Editorial

La vivienda no debe ser un cebo populista

En algunas ciudades de España, conseguir una vivienda digna se convierte en un objetivo inalcanzable para aquellos ciudadanos de ingresos bajos y medios, normalmente, inmigrantes recientes y jóvenes que comienzan su vida laboral, que se ven expulsados a extrarradios cada vez más lejanos y con escasas comunicaciones por transporte público o que, en su defecto, deben destinar hasta dos tercios de sus salarios para acceder a un mercado cada vez más restrictivo y cauteloso tras el estallido de lo que dimos en llamar la «burbuja inmobiliaria» y su detonante necesario: el gran festival de créditos hipotecarios.

Que no sea exclusivamente un problema español no debe significar consuelo alguno, muy al contrario, debería servir de acicate para examinar desde el desapasionamiento en qué han fallado las políticas de vivienda en la Unión Europea y qué factores de presión externa, desde los medio ambientales a los modelos dirigistas, han contribuido a esta situación. Por otra parte, el hecho de que contemos con experiencias externas previas se antojaría una ventaja para no incurrir en los mismos errores, de no ser por una circunstancia coyuntural, específicamente española, como es la existencia de un gobierno de coalición entre socialista y comunistas que suele solucionar sus discrepancias internas desde la improvisación y la urgencia.

Como ya hemos señalado editorialmente, el proyecto de la Ley de Vivienda no sólo repite los errores cometidos en otros países de nuestro entorno, notablemente, Alemania, Austria, Países Bajos y Francia, sino que es un calco de la fracasada legislación catalana de contención del alquiler, que ha provocado el hundimiento de la oferta –existen cálculos que cifran su caída en más del 40 por ciento– y que, además, se encuentra en revisión ante el Tribunal Constitucional.

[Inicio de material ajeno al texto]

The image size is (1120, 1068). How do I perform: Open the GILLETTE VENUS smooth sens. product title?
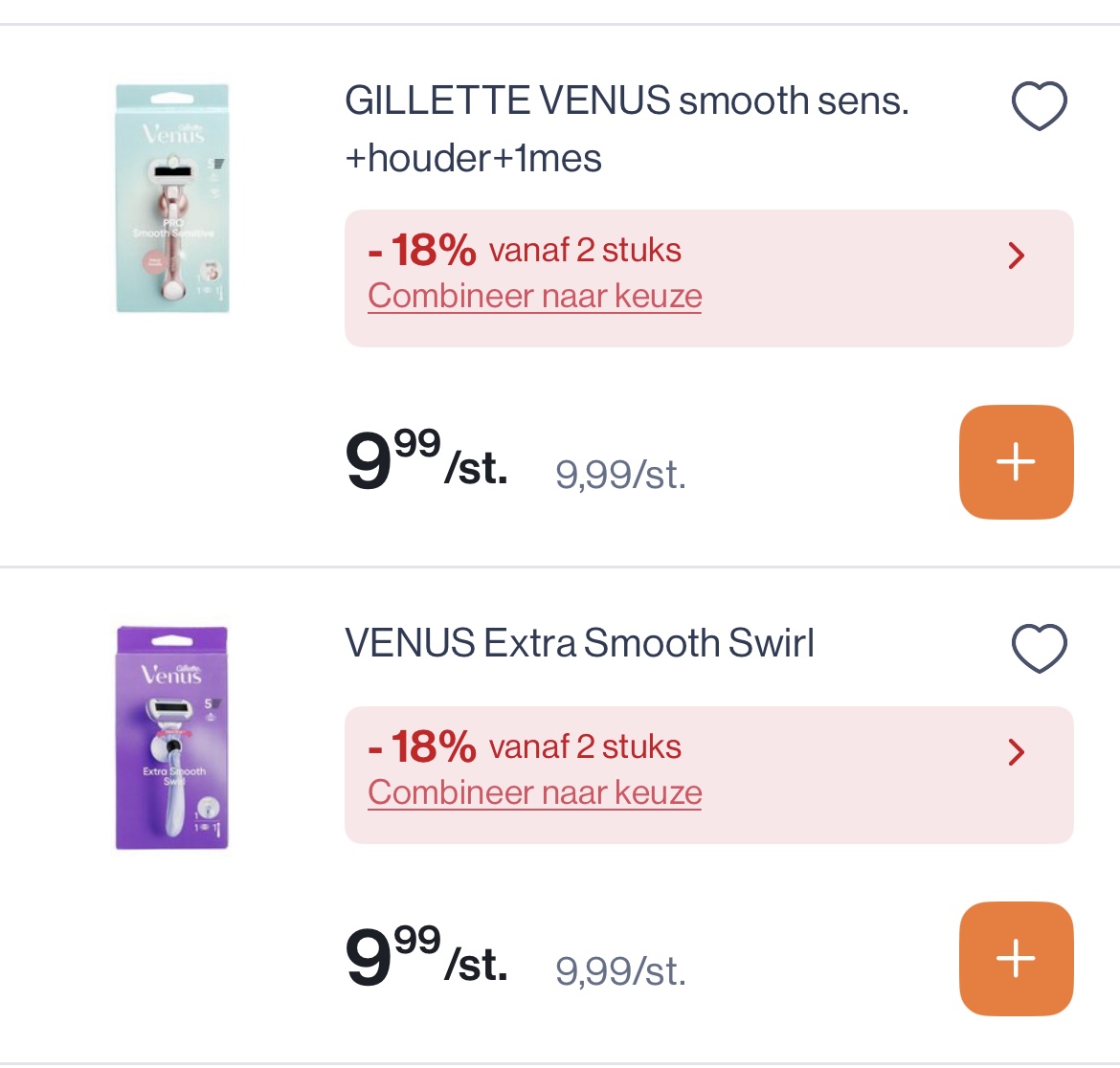point(627,99)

Sin prácticamente otros efectos que las restricciones del mercado, la desconfianza de los inversores y el florecimiento de circuitos paralelos, este tipo de medidas –siempre rebajadas hasta la ineficacia por los imperativos de un modelo de convivencia que prima el libre comercio y el derecho a la propiedad privada sobre las políticas colectivizadoras–, apenas sirven de cebo populista cuando los problemas de verdad acucian y hay que buscar salidas fáciles al fracaso, como es trasladar a la ciudadanía la responsabilidad subsidiaria de las administraciones públicas.

Unas administraciones, conviene no olvidarlo, que son las que dictan las normas por las que se regula el mercado inmobiliario, determinan la tipología del suelo disponible e imponen las restricciones a la construcción. Pero, parece, que la culpa es el del malvado propietario que tiene unos pisos en alquiler y al que hay que exaccionar.